[Records from a collection]
----
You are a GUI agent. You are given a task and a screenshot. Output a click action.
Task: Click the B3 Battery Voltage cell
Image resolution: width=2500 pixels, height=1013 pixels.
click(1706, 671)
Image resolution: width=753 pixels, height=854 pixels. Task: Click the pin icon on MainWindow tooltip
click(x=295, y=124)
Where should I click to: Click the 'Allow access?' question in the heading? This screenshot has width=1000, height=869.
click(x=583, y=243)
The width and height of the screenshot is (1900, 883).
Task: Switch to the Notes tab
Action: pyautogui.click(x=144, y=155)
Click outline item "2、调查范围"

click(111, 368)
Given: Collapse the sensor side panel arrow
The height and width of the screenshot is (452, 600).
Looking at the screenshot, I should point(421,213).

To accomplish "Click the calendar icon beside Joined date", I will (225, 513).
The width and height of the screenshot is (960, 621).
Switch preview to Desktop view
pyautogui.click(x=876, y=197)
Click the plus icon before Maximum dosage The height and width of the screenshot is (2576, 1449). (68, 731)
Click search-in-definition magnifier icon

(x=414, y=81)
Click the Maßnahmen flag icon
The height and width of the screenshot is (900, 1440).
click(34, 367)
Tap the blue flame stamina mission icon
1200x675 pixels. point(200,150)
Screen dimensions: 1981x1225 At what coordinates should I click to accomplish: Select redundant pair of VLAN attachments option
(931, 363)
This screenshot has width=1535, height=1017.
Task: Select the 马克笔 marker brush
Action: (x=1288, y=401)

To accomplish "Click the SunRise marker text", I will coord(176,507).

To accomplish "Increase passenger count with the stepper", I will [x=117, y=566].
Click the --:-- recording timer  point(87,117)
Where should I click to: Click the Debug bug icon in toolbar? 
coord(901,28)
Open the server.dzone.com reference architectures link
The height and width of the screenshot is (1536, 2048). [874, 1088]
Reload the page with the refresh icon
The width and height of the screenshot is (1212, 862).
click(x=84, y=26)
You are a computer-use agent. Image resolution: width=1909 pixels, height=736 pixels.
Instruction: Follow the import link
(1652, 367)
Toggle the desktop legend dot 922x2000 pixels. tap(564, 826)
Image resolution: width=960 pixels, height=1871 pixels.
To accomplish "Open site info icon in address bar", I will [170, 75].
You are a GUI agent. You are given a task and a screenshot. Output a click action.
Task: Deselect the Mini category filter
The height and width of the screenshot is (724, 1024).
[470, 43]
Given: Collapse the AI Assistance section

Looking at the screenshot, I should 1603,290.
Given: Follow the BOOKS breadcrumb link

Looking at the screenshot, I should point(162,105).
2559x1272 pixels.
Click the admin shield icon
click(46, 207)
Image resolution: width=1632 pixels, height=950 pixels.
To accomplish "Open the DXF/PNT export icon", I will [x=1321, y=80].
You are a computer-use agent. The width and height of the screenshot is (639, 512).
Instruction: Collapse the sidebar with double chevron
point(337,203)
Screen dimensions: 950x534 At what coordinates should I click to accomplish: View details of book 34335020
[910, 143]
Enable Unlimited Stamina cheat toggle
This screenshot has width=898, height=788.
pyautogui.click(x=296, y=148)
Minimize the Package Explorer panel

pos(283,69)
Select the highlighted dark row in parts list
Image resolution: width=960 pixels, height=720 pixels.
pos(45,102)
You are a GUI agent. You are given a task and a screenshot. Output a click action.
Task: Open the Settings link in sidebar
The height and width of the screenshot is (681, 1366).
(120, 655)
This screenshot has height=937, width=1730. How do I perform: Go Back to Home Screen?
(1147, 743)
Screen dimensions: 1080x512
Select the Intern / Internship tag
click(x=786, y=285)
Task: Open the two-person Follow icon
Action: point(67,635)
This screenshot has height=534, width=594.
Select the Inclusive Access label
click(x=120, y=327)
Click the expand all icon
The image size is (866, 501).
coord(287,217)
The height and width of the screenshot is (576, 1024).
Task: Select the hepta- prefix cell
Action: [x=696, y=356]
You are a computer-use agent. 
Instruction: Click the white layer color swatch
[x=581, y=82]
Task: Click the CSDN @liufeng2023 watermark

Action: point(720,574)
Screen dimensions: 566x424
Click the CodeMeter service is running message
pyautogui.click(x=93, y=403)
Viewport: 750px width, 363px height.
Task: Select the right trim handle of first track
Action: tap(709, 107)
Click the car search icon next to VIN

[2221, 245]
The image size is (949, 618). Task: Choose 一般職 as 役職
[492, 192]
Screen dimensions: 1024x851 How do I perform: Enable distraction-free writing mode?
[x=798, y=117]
----
## Task brief:
Render the records from the line containing "Screen dimensions: 950x534" through the line containing "Action: point(720,574)" as a Markdown table with the columns Row and Line. Give each nonblank line its own row and number the rows in order.

## Reply:
| Row | Line |
|---|---|
| 1 | Screen dimensions: 950x534 At what coordinates should I click to accomplish: View details of book 34335020 |
| 2 | [910, 143] |
| 3 | Enable Unlimited Stamina cheat toggle |
| 4 | This screenshot has width=898, height=788. |
| 5 | pyautogui.click(x=296, y=148) |
| 6 | Minimize the Package Explorer panel |
| 7 | pos(283,69) |
| 8 | Select the highlighted dark row in parts list |
| 9 | Image resolution: width=960 pixels, height=720 pixels. |
| 10 | pos(45,102) |
| 11 | You are a GUI agent. You are given a task and a screenshot. Output a click action. |
| 12 | Task: Open the Settings link in sidebar |
| 13 | The height and width of the screenshot is (681, 1366). |
| 14 | (120, 655) |
| 15 | This screenshot has height=937, width=1730. How do I perform: Go Back to Home Screen? |
| 16 | (1147, 743) |
| 17 | Screen dimensions: 1080x512 |
| 18 | Select the Intern / Internship tag |
| 19 | click(x=786, y=285) |
| 20 | Task: Open the two-person Follow icon |
| 21 | Action: point(67,635) |
| 22 | This screenshot has height=534, width=594. |
| 23 | Select the Inclusive Access label |
| 24 | click(x=120, y=327) |
| 25 | Click the expand all icon |
| 26 | The image size is (866, 501). |
| 27 | coord(287,217) |
| 28 | The height and width of the screenshot is (576, 1024). |
| 29 | Task: Select the hepta- prefix cell |
| 30 | Action: [x=696, y=356] |
| 31 | You are a computer-use agent.  |
| 32 | Instruction: Click the white layer color swatch |
| 33 | [x=581, y=82] |
| 34 | Task: Click the CSDN @liufeng2023 watermark |
| 35 | Action: point(720,574) |